INSTRUCCIONES:
A - Indica cuántos días estuvo agonizando Daniel Zamudio en el hospital según el texto sobre el crimen contra Daniel Zamudio.
B - Enumera todas las personas que el texto sobre el crimen contra Daniel Zamudio menciona por su nombre o su apodo.

EXTRACTO DEL DOCUMENTO:
#####

A LA CAZA DEL GAY (MARIO VARGAS LLOSA)

La noche del tres de marzo pasado, cuatro “neonazis” chilenos, encabezados por un matón apodado Pato Core, encontraron tumbado en las cercanías del Parque Borja, de Santiago, a Daniel Zamudio, un joven y activista homosexual de 24 años, que trabajaba como vendedor en una tienda de ropa.
Durante unas seis horas, mientras bebían y bromeaban, se dedicaron a pegar puñetazos y patadas al maricón, a golpearlo con piedras y a marcarle esvásticas en el pecho y la espalda con el gollete de una botella. Al amanecer, Daniel Zamudio fue llevado a un hospital, donde estuvo agonizando durante 25 días al cabo de los cuales falleció por traumatismos múltiples debidos a la feroz golpiza.
Este crimen, hijo de la homofobia, ha causado una viva impresión en la opinión pública no sólo chilena, sino sudamericana, y se han multiplicado las condenas a la discriminación y al odio a las minorías sexuales, tan profundamente arraigados en toda América Latina. El presidente de Chile, Sebastián Piñera, reclamó una sanción ejemplar y pidió que se activara la dación de un proyecto de ley contra la discriminación que, al parecer, desde hace unos siete años vegeta en el Parlamento chileno, retenido en comisiones por el temor de ciertos legisladores conservadores de que esta ley, si se aprueba, abra el camino al matrimonio homosexual.

#####

EXTRACTOS DE DATOS:
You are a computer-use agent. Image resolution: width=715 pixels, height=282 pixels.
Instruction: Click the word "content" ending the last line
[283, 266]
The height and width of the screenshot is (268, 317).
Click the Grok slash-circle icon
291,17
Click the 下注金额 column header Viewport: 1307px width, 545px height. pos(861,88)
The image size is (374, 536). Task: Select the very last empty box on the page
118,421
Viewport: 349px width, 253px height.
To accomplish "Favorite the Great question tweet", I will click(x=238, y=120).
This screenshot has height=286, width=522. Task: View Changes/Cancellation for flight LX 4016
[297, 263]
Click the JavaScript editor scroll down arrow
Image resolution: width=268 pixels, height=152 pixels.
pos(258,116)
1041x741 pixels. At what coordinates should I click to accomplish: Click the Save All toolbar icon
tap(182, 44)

#####

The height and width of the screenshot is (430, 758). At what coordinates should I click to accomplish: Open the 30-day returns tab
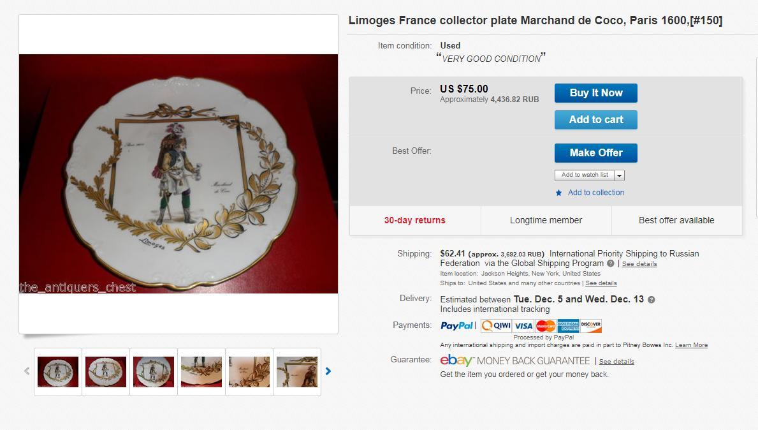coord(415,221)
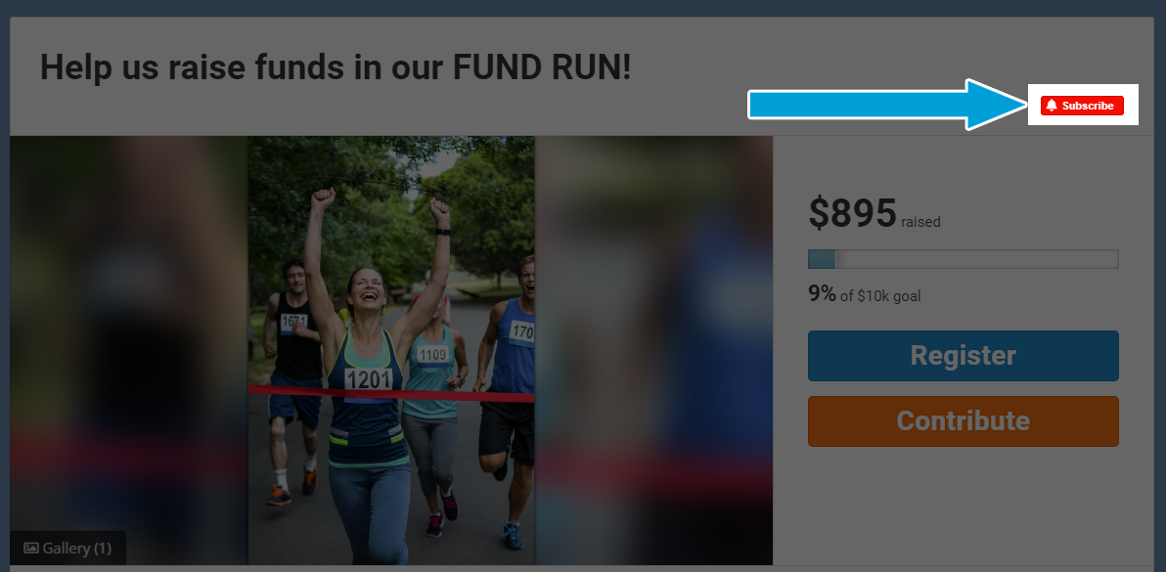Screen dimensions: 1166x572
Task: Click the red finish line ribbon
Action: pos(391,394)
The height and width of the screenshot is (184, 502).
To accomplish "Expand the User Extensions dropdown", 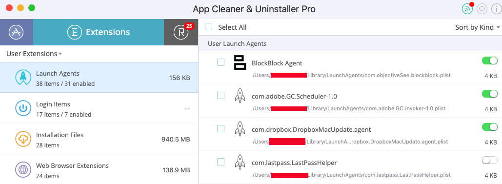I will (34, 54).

#####

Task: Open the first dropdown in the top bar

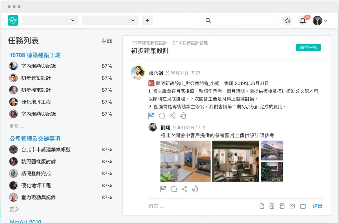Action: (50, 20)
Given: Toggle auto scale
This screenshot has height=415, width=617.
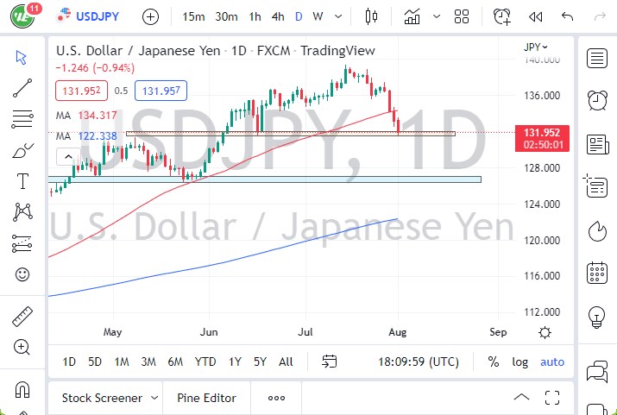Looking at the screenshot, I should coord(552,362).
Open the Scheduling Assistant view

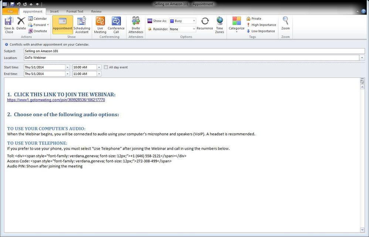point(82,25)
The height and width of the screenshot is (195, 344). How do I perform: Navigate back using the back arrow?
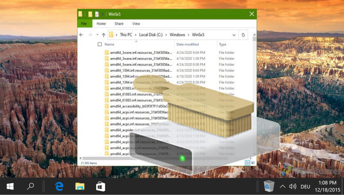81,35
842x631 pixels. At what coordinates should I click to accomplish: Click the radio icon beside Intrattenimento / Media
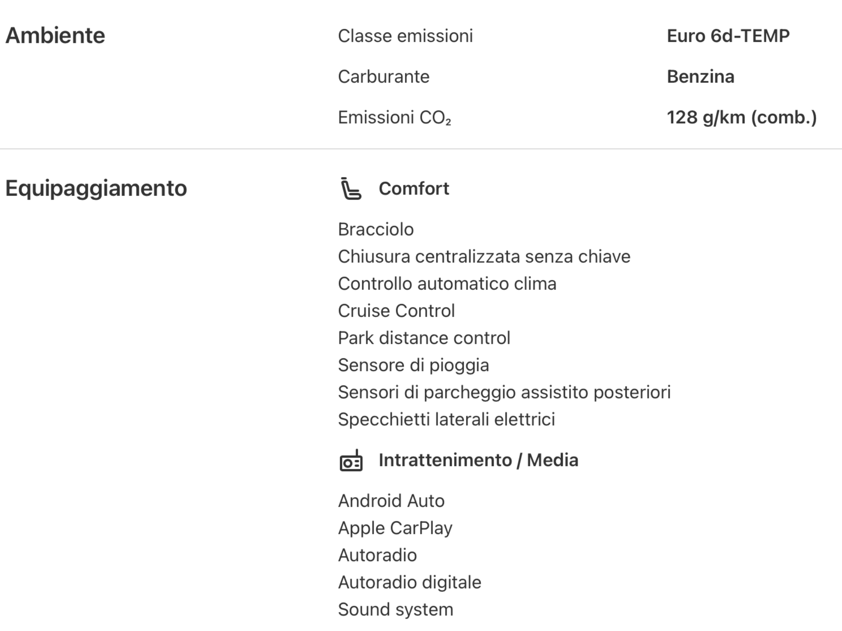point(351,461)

#####

EJERCICIO RESUELTO:
A - 25 días.

B - Mario Vargas Llosa, Pato Core, Daniel Zamudio y Sebastián Piñera.